> _Your assignment_
In the material below, find the line containing "Instruction: Click the orange" and the line containing "Task: Click the Table Games dice icon", then reproduce exactly both of them and every line between, and nothing else.

> _Data_
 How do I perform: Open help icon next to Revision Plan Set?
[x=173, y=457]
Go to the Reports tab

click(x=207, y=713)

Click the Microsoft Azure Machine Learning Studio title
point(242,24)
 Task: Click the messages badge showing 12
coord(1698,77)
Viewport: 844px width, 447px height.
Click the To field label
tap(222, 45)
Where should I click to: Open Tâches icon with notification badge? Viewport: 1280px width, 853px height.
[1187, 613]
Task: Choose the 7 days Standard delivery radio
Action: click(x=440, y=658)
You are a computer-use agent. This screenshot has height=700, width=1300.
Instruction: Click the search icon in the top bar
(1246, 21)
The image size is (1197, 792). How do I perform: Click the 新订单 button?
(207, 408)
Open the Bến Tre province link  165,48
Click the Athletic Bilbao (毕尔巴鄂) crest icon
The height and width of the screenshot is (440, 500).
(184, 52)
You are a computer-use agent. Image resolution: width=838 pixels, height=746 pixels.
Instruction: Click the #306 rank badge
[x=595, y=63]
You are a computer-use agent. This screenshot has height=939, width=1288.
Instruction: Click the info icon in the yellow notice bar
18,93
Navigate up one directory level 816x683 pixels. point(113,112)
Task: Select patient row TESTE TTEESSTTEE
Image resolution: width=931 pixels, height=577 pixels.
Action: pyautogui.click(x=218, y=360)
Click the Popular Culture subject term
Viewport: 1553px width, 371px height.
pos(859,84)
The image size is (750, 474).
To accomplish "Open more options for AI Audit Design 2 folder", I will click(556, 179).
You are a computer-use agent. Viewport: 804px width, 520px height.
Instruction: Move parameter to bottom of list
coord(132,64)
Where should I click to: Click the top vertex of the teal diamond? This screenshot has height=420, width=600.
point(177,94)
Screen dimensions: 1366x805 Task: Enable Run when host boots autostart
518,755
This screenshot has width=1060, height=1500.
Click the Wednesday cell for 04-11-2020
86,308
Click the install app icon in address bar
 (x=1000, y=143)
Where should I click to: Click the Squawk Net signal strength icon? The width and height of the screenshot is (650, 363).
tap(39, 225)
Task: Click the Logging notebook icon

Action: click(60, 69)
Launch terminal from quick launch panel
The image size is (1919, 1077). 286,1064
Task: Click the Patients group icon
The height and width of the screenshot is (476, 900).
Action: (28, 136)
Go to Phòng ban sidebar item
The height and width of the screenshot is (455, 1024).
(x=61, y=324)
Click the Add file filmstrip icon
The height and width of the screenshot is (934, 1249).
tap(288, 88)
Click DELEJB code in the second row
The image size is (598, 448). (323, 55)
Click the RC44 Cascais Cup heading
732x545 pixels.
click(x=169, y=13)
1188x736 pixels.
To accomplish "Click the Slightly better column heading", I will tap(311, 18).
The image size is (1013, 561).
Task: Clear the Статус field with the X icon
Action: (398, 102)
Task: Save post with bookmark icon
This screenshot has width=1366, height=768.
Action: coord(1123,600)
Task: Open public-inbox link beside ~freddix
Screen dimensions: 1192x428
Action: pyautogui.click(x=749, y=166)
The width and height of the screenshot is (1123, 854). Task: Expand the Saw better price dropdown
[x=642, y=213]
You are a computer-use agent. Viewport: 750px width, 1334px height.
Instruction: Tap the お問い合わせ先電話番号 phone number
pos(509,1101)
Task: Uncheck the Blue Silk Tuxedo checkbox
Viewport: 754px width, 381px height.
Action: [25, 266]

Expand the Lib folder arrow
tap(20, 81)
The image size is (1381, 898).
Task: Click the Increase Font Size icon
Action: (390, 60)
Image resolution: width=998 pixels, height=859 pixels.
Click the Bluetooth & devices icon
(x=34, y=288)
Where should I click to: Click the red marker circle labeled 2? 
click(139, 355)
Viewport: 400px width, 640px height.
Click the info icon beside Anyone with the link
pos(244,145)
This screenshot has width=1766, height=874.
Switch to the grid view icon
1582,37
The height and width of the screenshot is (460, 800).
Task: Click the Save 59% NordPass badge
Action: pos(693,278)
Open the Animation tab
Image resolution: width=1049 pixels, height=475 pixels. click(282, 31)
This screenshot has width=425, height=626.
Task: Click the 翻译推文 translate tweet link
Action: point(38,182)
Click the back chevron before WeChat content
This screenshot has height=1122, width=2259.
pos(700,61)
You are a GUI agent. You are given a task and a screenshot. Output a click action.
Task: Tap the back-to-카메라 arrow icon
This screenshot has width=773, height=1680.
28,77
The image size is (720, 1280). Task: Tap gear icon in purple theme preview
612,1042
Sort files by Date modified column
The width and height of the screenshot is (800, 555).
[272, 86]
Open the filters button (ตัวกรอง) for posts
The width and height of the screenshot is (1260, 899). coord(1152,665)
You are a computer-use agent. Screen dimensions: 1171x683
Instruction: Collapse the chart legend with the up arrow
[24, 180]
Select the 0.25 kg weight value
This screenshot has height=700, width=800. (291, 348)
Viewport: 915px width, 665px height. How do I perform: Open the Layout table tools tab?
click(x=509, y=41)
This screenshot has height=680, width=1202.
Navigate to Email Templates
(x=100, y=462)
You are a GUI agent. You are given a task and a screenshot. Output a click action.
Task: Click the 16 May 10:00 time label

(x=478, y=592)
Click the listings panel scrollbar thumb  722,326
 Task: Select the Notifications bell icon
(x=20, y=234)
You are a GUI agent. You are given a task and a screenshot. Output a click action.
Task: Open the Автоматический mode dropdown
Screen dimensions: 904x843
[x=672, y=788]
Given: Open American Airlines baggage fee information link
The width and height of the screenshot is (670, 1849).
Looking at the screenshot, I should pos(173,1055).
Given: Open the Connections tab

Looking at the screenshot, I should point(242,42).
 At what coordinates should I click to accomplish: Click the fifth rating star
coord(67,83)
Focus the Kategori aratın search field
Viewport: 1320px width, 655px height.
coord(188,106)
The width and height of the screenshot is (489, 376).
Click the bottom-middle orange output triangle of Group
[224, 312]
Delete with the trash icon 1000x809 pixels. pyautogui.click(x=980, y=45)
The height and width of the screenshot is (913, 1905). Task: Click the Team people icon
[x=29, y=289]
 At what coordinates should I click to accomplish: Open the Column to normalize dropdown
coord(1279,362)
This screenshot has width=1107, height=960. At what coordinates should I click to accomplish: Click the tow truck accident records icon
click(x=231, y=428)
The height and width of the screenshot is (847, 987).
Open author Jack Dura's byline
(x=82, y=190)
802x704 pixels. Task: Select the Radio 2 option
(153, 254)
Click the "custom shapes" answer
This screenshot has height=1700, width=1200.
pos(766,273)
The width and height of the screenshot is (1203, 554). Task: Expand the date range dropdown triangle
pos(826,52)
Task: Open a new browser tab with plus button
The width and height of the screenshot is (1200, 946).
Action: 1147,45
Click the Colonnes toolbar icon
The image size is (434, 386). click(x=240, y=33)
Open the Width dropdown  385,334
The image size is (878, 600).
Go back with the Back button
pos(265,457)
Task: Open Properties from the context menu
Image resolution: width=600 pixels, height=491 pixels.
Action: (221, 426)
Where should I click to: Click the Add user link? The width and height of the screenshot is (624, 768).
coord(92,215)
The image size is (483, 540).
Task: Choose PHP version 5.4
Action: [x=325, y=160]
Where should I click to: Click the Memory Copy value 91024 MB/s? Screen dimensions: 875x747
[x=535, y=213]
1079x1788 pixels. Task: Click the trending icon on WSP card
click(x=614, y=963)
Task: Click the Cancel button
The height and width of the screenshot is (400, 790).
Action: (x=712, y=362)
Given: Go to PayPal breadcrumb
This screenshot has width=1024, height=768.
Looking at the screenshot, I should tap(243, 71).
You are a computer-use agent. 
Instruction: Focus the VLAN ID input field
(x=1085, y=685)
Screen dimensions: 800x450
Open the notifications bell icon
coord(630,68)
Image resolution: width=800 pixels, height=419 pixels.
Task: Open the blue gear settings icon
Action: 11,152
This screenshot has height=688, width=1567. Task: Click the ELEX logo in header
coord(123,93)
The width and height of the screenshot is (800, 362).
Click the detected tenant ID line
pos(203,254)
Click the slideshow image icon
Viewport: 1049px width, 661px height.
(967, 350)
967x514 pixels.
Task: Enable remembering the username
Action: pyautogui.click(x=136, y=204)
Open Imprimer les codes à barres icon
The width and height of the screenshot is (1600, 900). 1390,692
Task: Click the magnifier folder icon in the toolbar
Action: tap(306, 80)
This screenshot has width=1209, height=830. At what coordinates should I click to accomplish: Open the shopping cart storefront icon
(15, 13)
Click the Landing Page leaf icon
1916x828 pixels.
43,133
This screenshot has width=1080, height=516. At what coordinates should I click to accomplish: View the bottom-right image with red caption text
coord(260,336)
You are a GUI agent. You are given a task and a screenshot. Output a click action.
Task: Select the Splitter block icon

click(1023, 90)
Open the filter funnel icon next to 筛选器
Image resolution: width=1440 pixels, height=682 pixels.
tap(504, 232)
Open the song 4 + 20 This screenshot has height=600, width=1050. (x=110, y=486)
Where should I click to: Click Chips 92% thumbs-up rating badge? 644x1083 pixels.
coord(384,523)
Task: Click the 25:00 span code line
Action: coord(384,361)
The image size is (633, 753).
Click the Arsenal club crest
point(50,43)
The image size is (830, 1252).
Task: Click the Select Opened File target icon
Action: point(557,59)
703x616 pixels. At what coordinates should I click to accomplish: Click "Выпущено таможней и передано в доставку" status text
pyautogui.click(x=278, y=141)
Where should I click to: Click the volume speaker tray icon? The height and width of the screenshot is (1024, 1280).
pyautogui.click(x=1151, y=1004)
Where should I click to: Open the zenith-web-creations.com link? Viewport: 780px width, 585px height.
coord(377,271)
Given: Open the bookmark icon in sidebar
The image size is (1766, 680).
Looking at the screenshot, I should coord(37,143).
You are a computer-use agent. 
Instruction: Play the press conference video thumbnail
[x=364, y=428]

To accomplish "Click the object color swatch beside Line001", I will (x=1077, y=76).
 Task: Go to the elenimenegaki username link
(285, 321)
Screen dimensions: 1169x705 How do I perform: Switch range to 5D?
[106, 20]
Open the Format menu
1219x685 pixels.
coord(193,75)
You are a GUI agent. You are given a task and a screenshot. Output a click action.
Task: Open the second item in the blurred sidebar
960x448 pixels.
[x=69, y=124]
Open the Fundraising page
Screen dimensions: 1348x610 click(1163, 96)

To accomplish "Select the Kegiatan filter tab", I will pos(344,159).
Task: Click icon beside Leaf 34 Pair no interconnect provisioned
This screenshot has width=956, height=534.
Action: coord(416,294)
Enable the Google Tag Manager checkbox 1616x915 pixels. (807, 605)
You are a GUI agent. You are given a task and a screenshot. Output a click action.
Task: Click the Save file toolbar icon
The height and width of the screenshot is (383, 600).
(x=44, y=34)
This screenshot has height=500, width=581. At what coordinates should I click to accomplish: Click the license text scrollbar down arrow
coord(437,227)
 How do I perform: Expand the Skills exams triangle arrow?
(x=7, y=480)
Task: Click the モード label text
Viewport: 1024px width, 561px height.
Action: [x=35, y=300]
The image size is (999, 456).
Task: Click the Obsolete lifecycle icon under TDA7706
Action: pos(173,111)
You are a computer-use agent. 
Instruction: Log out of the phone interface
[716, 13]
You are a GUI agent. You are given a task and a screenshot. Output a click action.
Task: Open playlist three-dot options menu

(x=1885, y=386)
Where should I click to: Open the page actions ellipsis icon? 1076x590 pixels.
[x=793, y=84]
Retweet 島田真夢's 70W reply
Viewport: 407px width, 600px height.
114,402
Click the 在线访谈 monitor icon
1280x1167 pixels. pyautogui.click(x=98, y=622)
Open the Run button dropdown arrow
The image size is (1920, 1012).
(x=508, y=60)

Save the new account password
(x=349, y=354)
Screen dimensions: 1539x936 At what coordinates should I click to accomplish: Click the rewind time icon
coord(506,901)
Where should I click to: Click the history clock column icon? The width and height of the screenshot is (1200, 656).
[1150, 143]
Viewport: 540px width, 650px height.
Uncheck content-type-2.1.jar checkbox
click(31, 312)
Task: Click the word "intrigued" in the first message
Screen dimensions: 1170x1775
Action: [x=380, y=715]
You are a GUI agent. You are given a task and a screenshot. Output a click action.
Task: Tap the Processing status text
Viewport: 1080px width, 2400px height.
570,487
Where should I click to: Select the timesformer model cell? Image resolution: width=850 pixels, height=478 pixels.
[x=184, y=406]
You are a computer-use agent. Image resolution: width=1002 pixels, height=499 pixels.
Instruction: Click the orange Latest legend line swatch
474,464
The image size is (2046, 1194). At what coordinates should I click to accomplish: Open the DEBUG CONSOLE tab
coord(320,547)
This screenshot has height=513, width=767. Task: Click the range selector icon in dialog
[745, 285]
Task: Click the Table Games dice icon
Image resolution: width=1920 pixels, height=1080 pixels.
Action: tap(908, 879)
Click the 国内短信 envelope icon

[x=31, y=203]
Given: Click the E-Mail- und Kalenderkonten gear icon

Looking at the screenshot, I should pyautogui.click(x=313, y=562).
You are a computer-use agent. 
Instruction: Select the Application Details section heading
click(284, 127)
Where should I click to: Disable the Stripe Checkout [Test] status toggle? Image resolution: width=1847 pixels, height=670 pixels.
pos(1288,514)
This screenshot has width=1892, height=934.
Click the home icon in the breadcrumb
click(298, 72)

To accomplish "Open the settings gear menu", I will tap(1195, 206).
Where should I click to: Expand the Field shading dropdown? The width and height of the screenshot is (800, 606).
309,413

> _Response_
Instruction: Click the orange Latest legend line swatch
474,464
The image size is (2046, 1194). At what coordinates should I click to accomplish: Open the DEBUG CONSOLE tab
coord(320,547)
This screenshot has height=513, width=767. Task: Click the range selector icon in dialog
[745, 285]
Task: Click the Table Games dice icon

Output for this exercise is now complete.